I am running a regression where my dependent variable is a cross-section of variances. Therefore, I require my predicted values (fitted values) to be positive.

However, when running a simple OLS regression, a small percentage of my fitted values are negative, which is non-intuitive in this case (since variance cannot be negative).

Please note that approximately, my dependent variable is distributed according to a Chi-square distribution.

The output that I need from the regression are the fitted values in the original scale, as well a closed form expression of the MSE (Mean Square Error) of these fitted values.

Is there a way to impose a lower bound on the predicted values?

Best Answer

I am running a regression where my dependent variable is a cross-section of variances. Therefore, I require my predicted values (fitted values) to be positive.

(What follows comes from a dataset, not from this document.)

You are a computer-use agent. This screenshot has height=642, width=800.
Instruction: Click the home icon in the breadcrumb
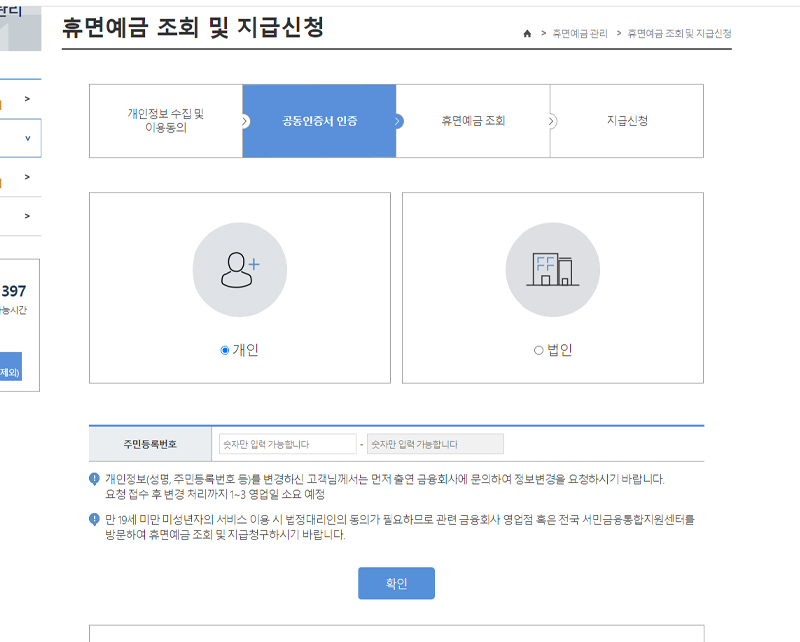click(x=528, y=33)
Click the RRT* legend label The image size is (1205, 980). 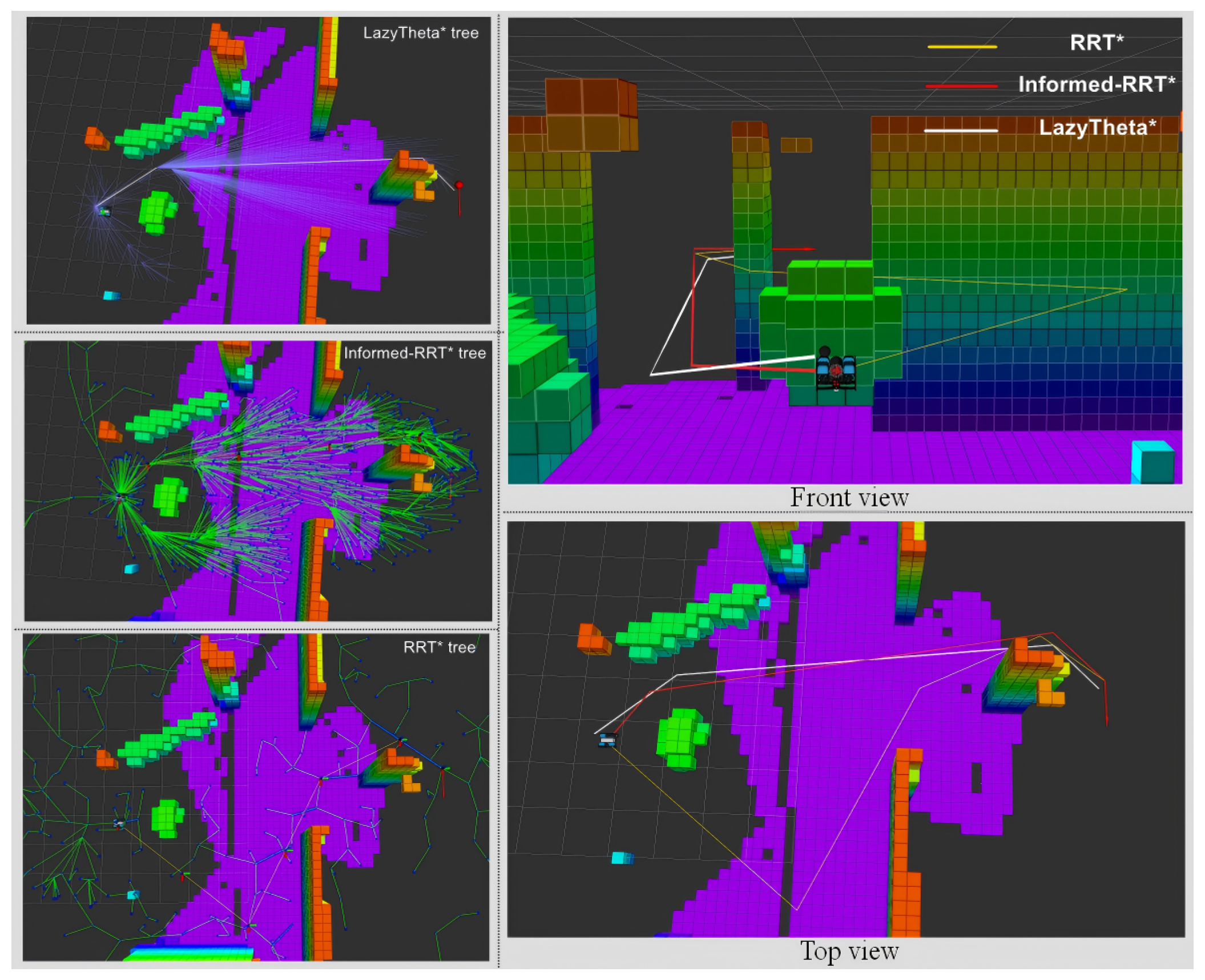click(1096, 42)
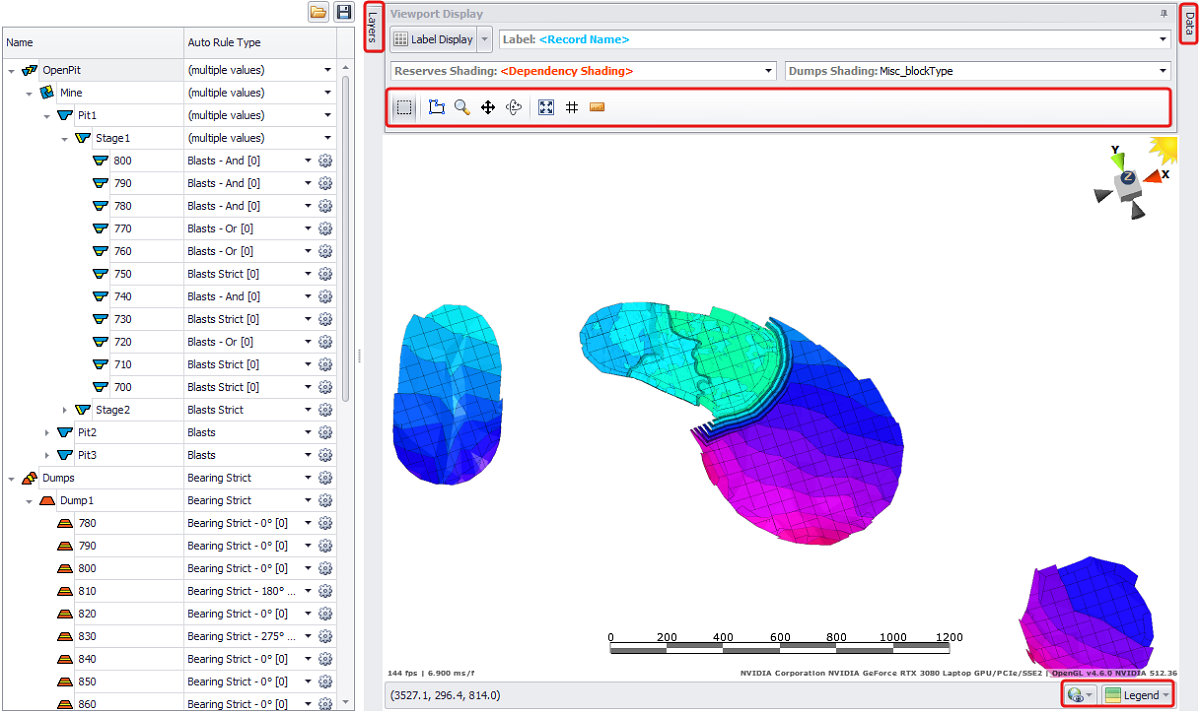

Then don't fit a model that doesn't obey such an obvious requirement...

However, when running a simple OLS regression,

... like, you know, OLS.

Please note that approximately, my dependent variable is distributed according to a Chi-square distribution.

Or rather, since population variances are usually not $1$, it should probably be approximately $\sigma^2$ times a chi-square -- so why not model it as, say a Gamma random variable (the distribution of a multiple of a chi-square)?

So why not use a GLM for this problem? All your fitted values are guaranteed to not go negative. See the example here (however, if you fit a straight line model, predicted values can - indeed, must - still go negative outside the data).

Is there a way to impose a lower bound on the predicted values?

If you fit a model for the mean such that the mean will remain positive (log-link, say, rather than identity-link) then out-of-sample predictions will obey the positivity restriction.

If you're modelling variances, the identity link usually won't make sense anyway. Choose one of the others, and the model - fitted and predicted - will stay positive.